Exercise data:
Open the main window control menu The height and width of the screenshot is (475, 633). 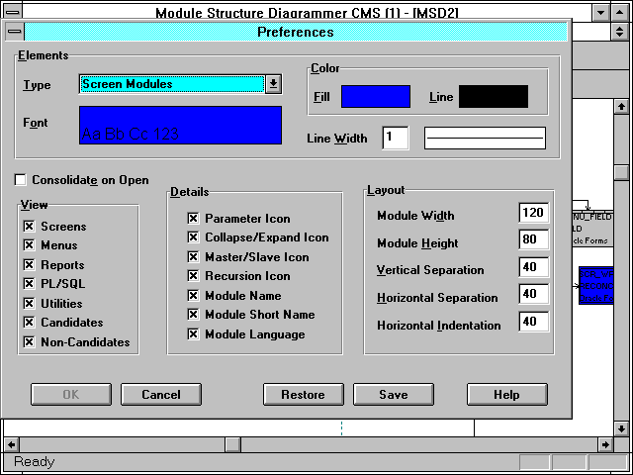[8, 12]
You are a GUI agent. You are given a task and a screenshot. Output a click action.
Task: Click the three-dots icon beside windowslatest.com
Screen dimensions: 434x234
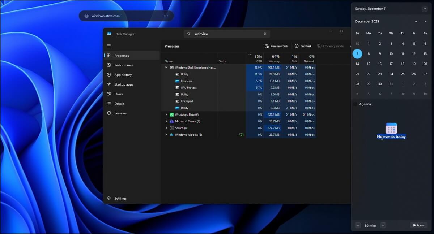coord(166,16)
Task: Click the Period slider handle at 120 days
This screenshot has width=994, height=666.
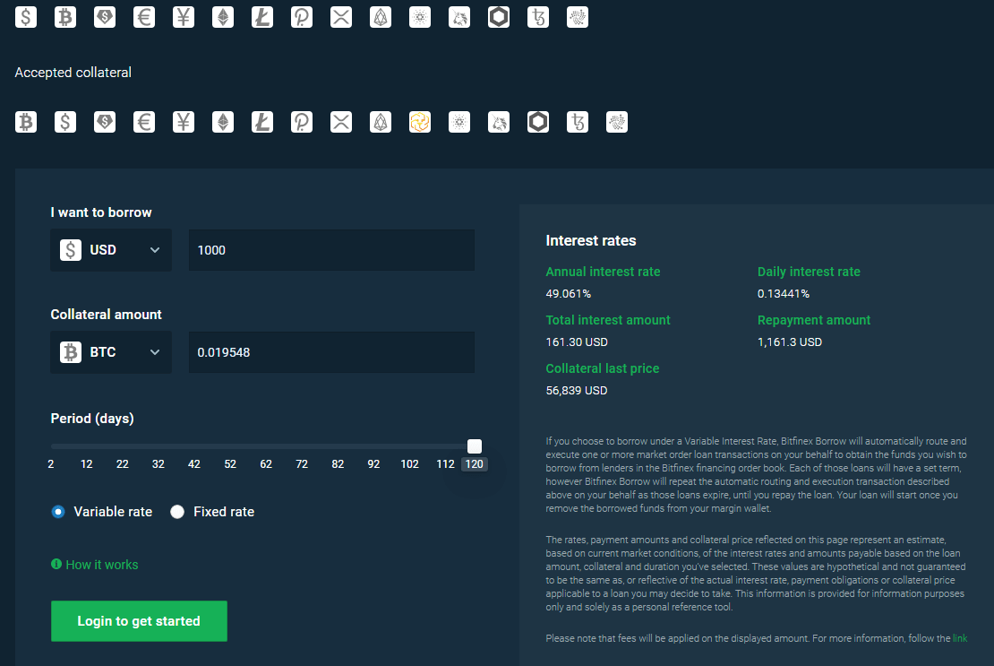Action: pyautogui.click(x=475, y=446)
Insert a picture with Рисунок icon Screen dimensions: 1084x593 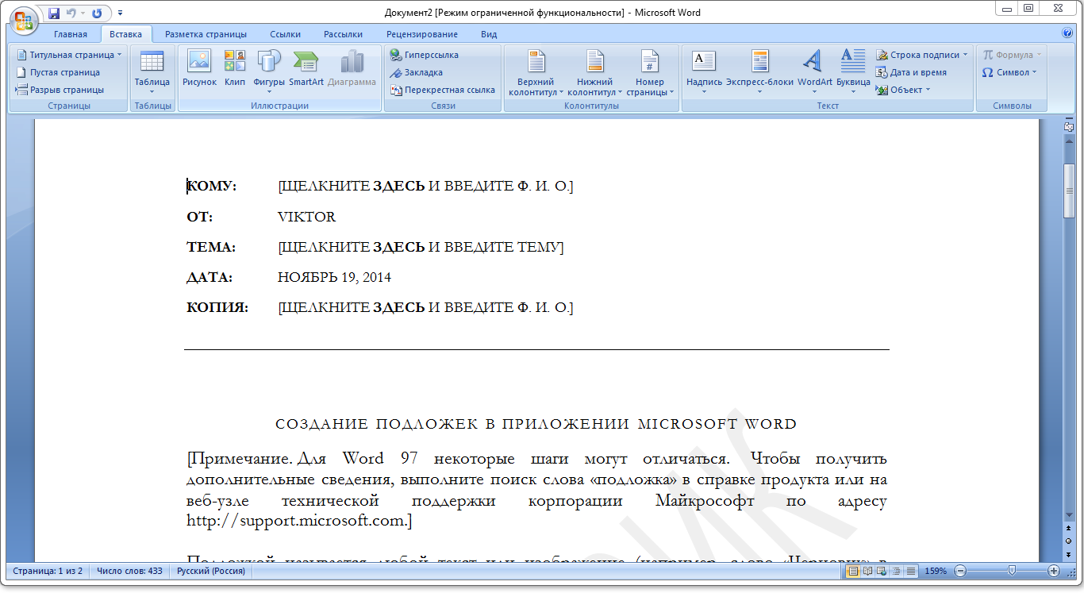199,69
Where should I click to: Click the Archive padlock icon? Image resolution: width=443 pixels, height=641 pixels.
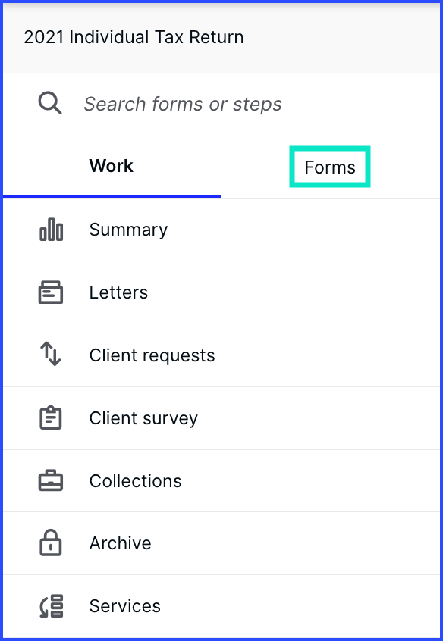(x=51, y=543)
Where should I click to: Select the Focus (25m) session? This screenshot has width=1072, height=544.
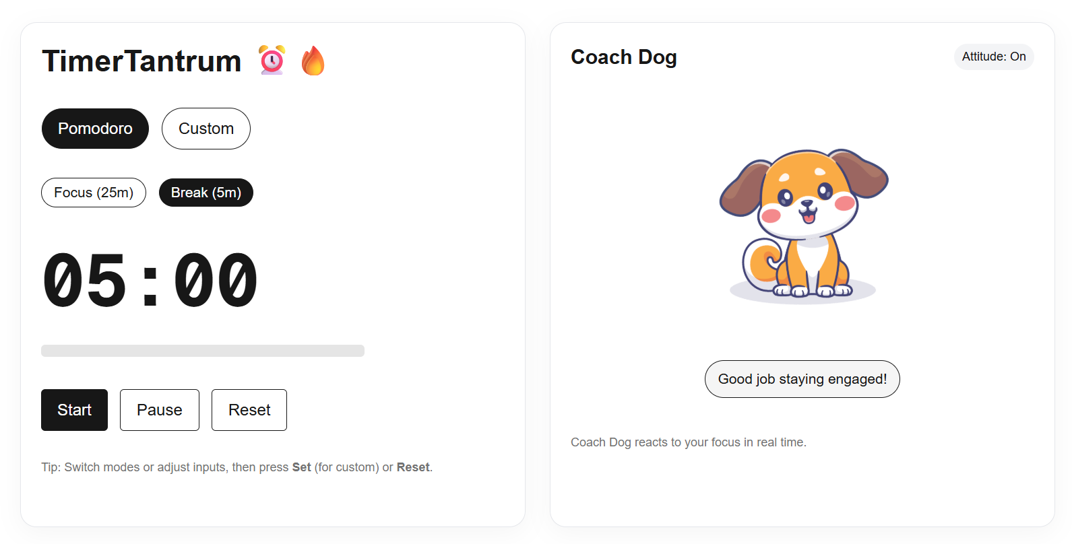tap(94, 193)
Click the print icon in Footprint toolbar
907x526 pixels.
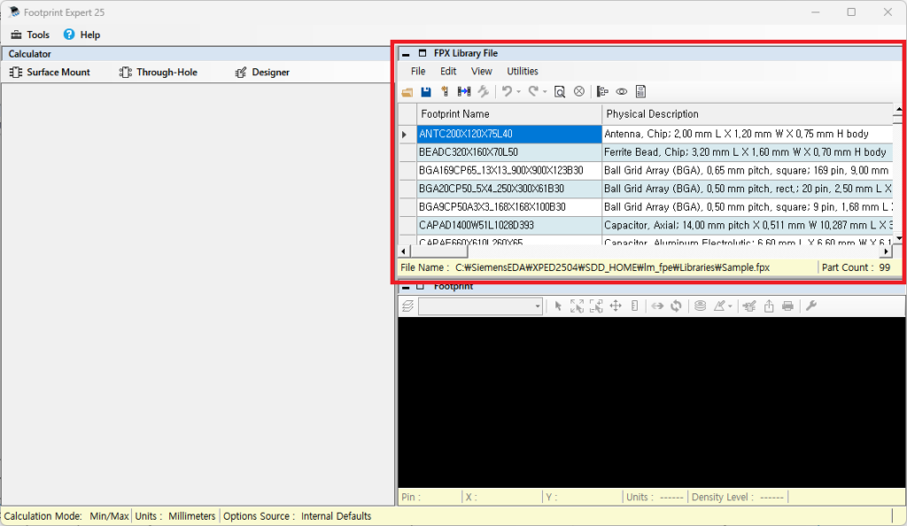coord(787,306)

Description of the task: Which lines of the records contain the word "Where", with case counting? Report each of those lines in full.

Exercise result:
Where should I click to: Click the Archive padlock icon? Image resolution: width=443 pixels, height=641 pixels.
Where should I click to: Select the Focus (25m) session? This screenshot has width=1072, height=544.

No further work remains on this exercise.